Gregor Hohpe – Where did all my beautiful code go?

– Why is it that, even with a fantastically rich toolset, and the best and brightest developers, we still get crappy stupid code being written? (Gregor provided some examples from the google codebase)

– Its all about having a good representation of the business domain

– understand your domain

– choose your models

– choose a language to represent the model

– map the model well to the language

– protect your model

– program for humans, not for machines
– models – UI flow, state/workflow models, class identifications and object associations.. Models don't have to be executable; shouldn't necessarily be a direct input to generating code; might just be a useful way of looking at the problem domain.

– declarative DSLs (XSLT, BPEL, etc) – can be very expressive, but they're almost impossible to debug and the tooling is generally not as good

– Don't allow cruft from APIs to bleed into the domain classes; facade away things like java.util.Calendar & associated horibbleness

– protecting your model – if you make your code accessible then people are more likely to understand it enough not to break it – program for people, not for machines.


Some thoughts on layering

One of the topics that's come up repeatedly at SpringOne so far is the notion that Separation of Concerns, and layering, is essential if your app is going to be 'well designed'. I'm not sure I agree.

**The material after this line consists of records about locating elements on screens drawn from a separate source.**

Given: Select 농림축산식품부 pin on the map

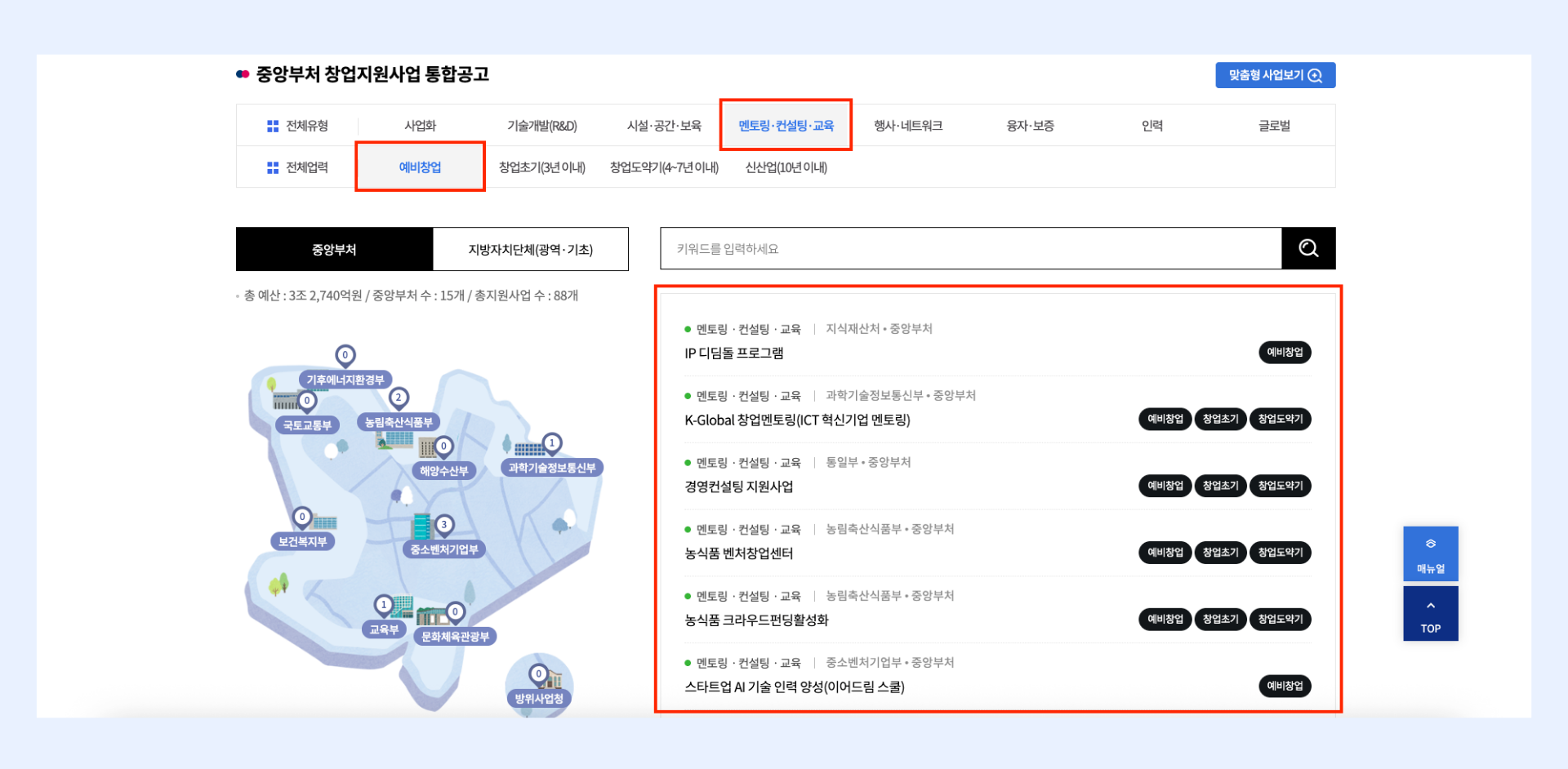Looking at the screenshot, I should coord(399,398).
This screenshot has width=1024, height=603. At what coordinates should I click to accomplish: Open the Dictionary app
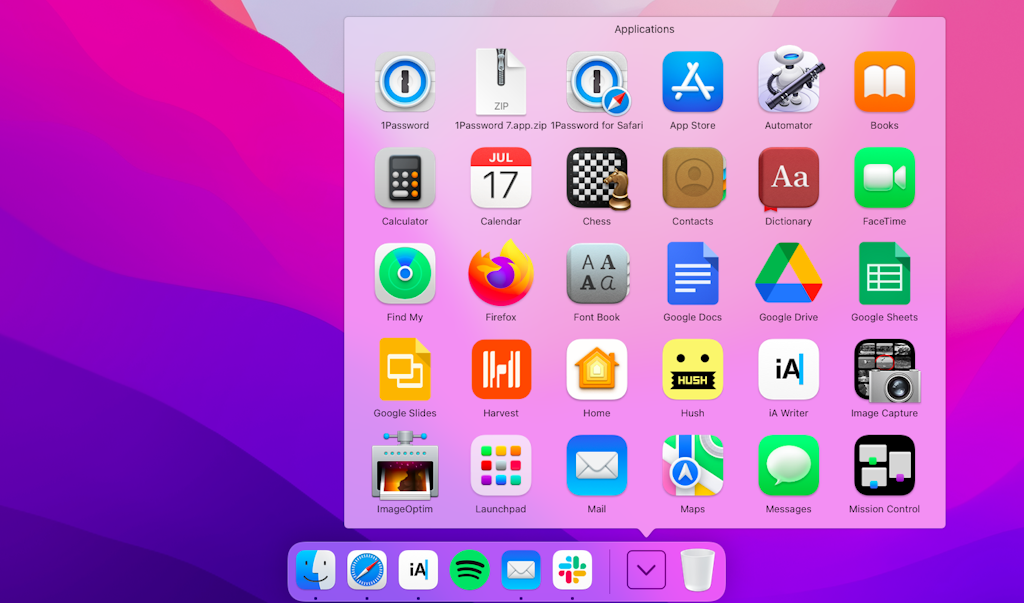tap(788, 180)
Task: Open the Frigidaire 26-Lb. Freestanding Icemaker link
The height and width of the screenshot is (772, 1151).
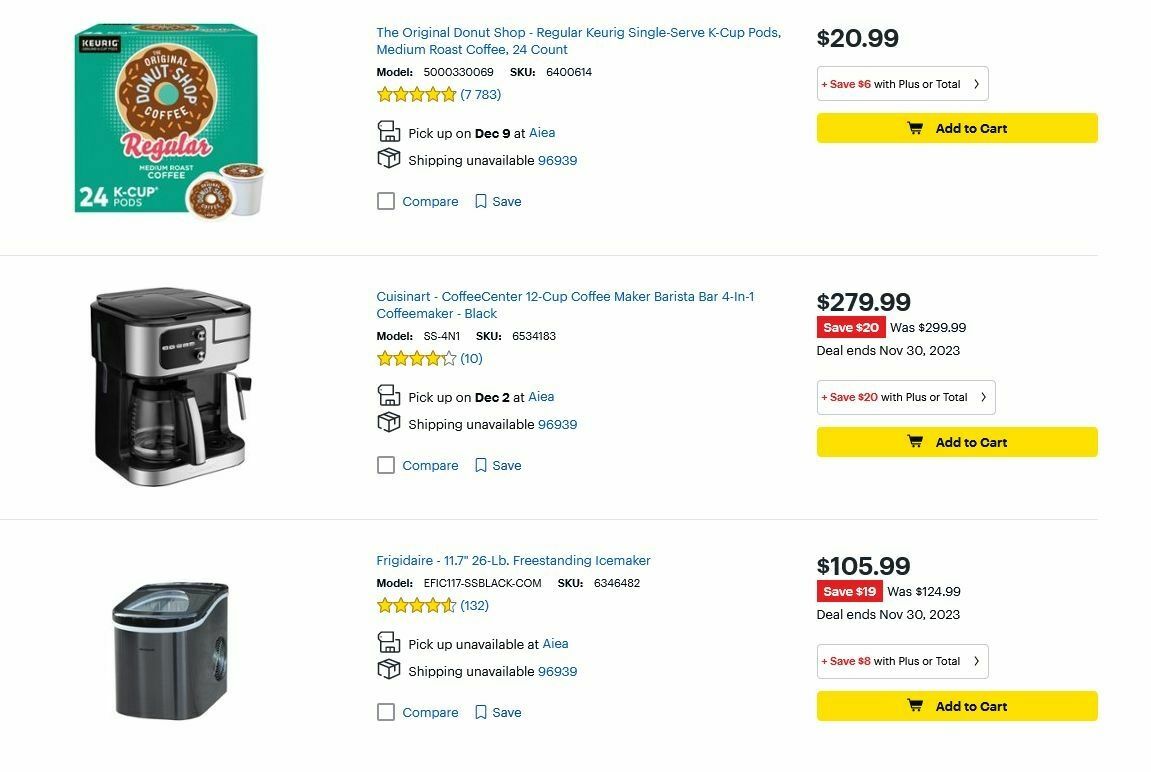Action: [513, 560]
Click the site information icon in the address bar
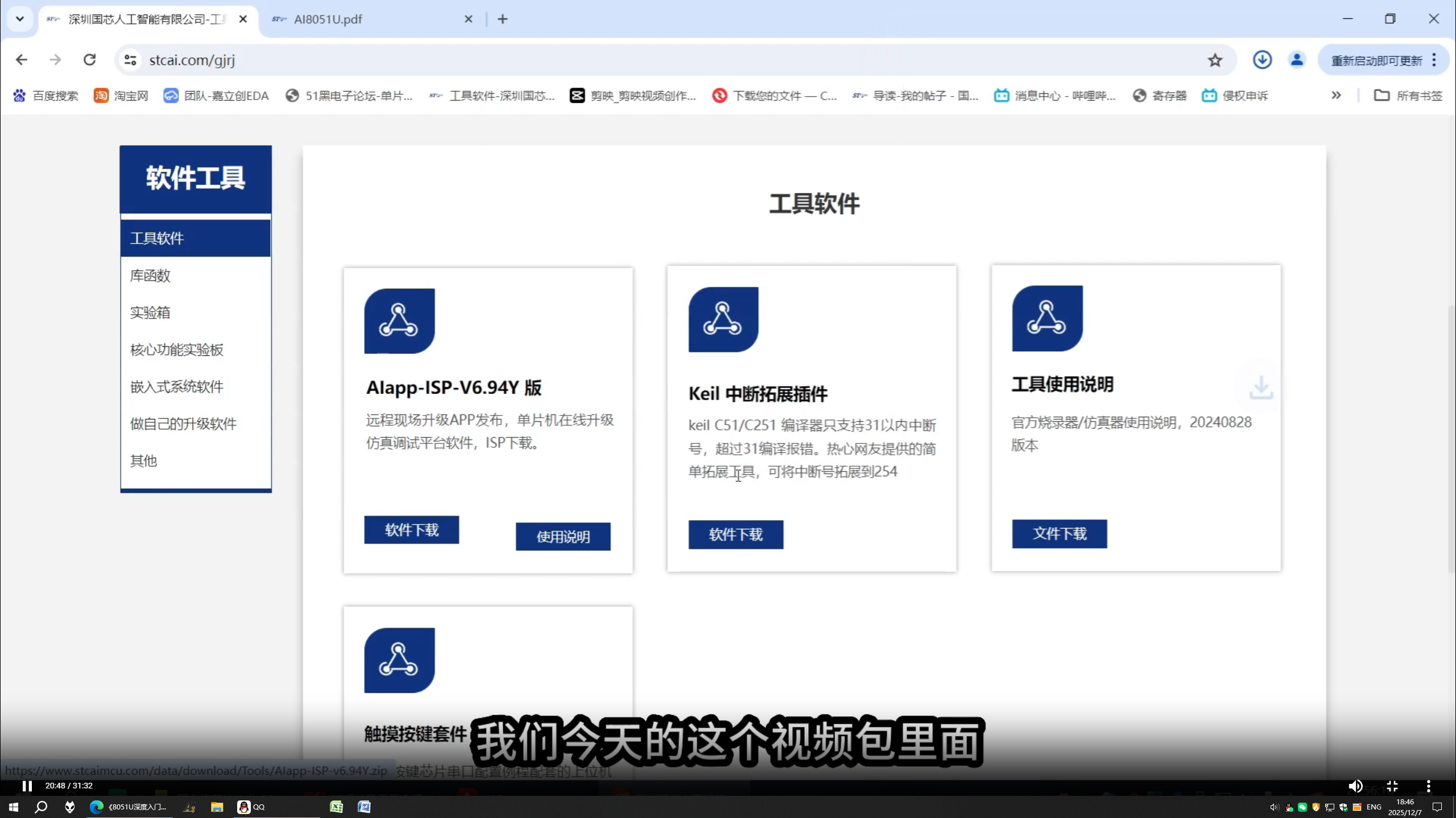The height and width of the screenshot is (818, 1456). [x=130, y=60]
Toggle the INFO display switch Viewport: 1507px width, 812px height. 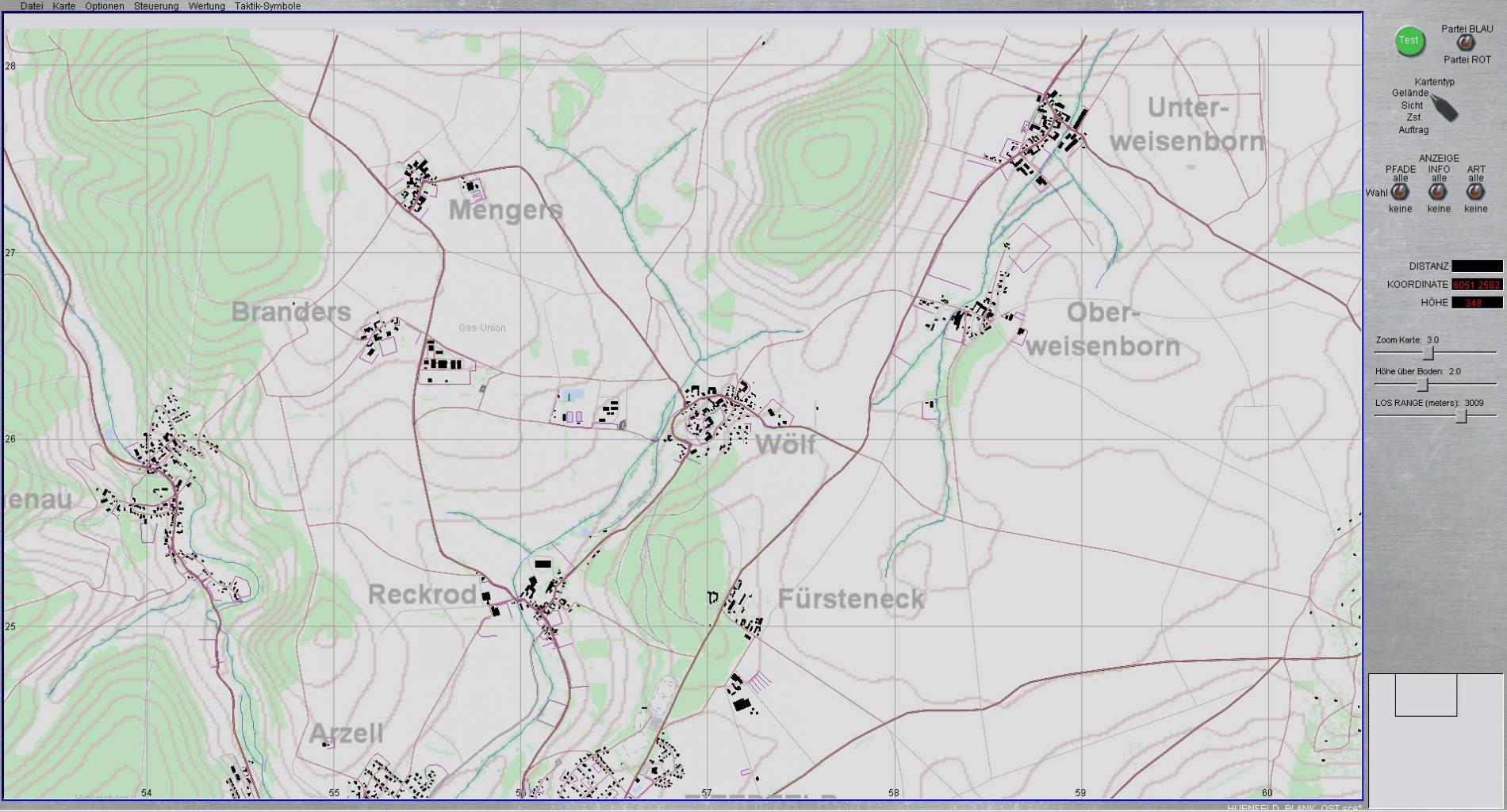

I absolutely agree that SoC is important. You shouldn't have one class interacting with, say, the HTTP APIs and the Hibernate APIs, (nor even your Accounting API and your Authorisation API) unless your app is truly tiny. But I don't agree that, in order to do this, you need to have an inviolable set of layers (DAO, BO, Service, Web…) that each class needs to be pigeon–holed into. Just keep your classes small, well–encapsulated and consistent, and the SoC will take care of itself.

I suppose that if you're working on a truly huge project, with hundreds of developers and tens of thousands of classes, then maybe some kind of stronger layering is appropriate. But suggesting that this implies it should be used on all projects is like saying that when I build a wall in my garden, I should do a wind–loading finite element analysis and an earthquake–proofing design. It's just never going to matter.

Our most complex projects (sitebuilder2, blogbuilder) have less than a thousand classes each, not including tests, and usually only 3 or 4 developers. And those are fairly complicated applications; IME they're fairly representative of the kind of apps that a lot of people are writing; many of our apps are much simpler than this. It doesn't seem like we should loose a lot of sleep trying to adopt an architecture that's suited to super–massive apps.